How an obscure Puritan sermon came to be seen as a founding document of American identity and exceptionalism
"For we must consider that we shall be as a city upon a hill," John Winthrop warned his fellow Puritans at New England's founding in 1630. More than three centuries later, Ronald Reagan remade that passage into a timeless celebration of American promise. How were Winthrop's long-forgotten words reinvented as a central statement of American identity and exceptionalism? In As a City on a Hill, leading American intellectual historian Daniel Rodgers tells the surprising story of one of the most celebrated documents in the canon of the American idea. In doing so, he brings to life the ideas Winthrop's text carried in its own time and the sharply different yearnings that have been attributed to it since.
As a City on a Hill shows how much more malleable, more saturated with vulnerability, and less distinctly American Winthrop's "Model of Christian Charity" was than the document that twentieth-century Americans invented. Across almost four centuries, Rodgers traces striking shifts in the meaning of Winthrop's words-from Winthrop's own anxious reckoning with the scrutiny of the world, through Abraham Lincoln's haunting reference to this "almost chosen people," to the "city on a hill" that African Americans hoped to construct in Liberia, to the era of Donald Trump.
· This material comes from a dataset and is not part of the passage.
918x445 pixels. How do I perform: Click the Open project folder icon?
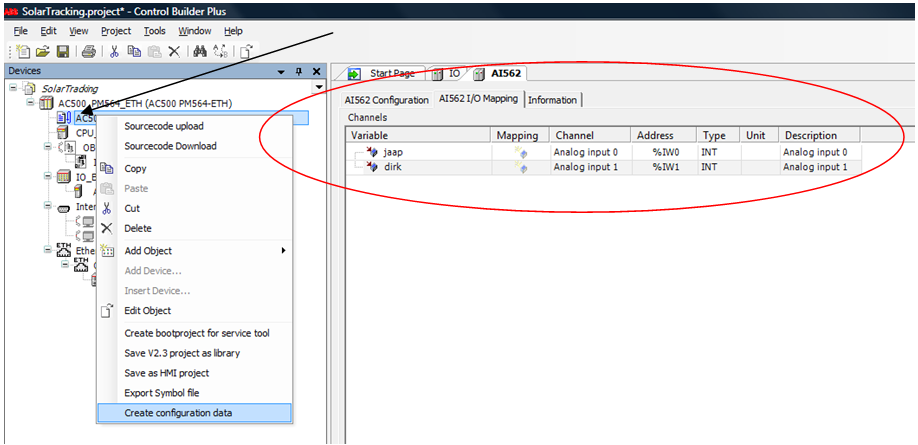point(43,51)
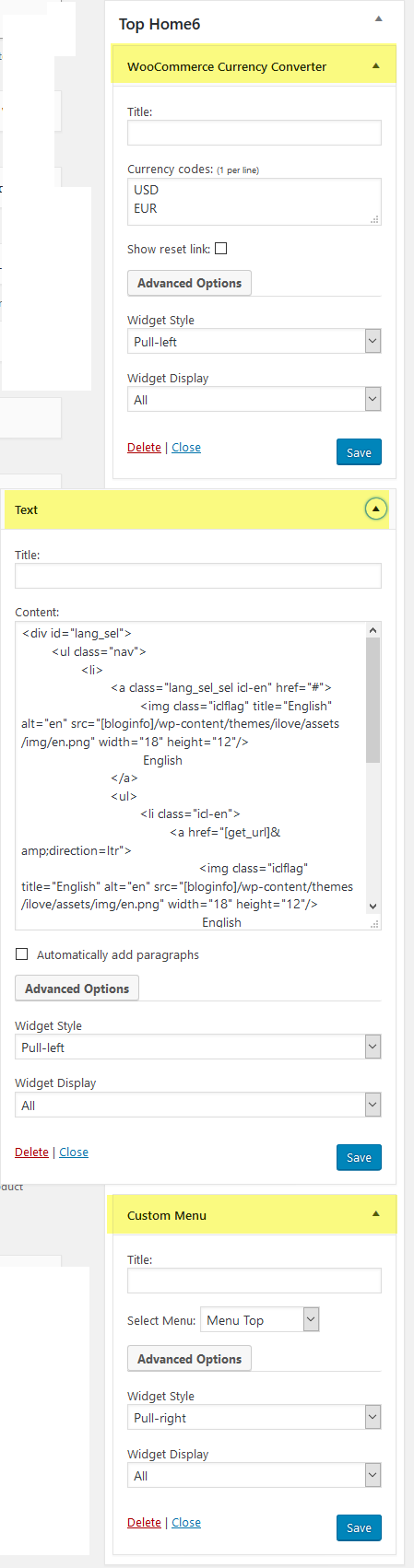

As a City on a Hill reveals the circuitous, unexpected ways Winthrop's words came to lodge in American consciousness. At the same time, the book offers a probing reflection on how nationalism encourages the invention of "timeless" texts to straighten out the crooked realities of the past.



Daniel T. Rodgers is the Henry Charles Lea Professor of History Emeritus at Princeton University. His books include Age of Fracture, winner of the Bancroft Prize; Atlantic Crossings; Contested Truths; and The Work Ethic in Industrial America. He lives in Princeton, New Jersey.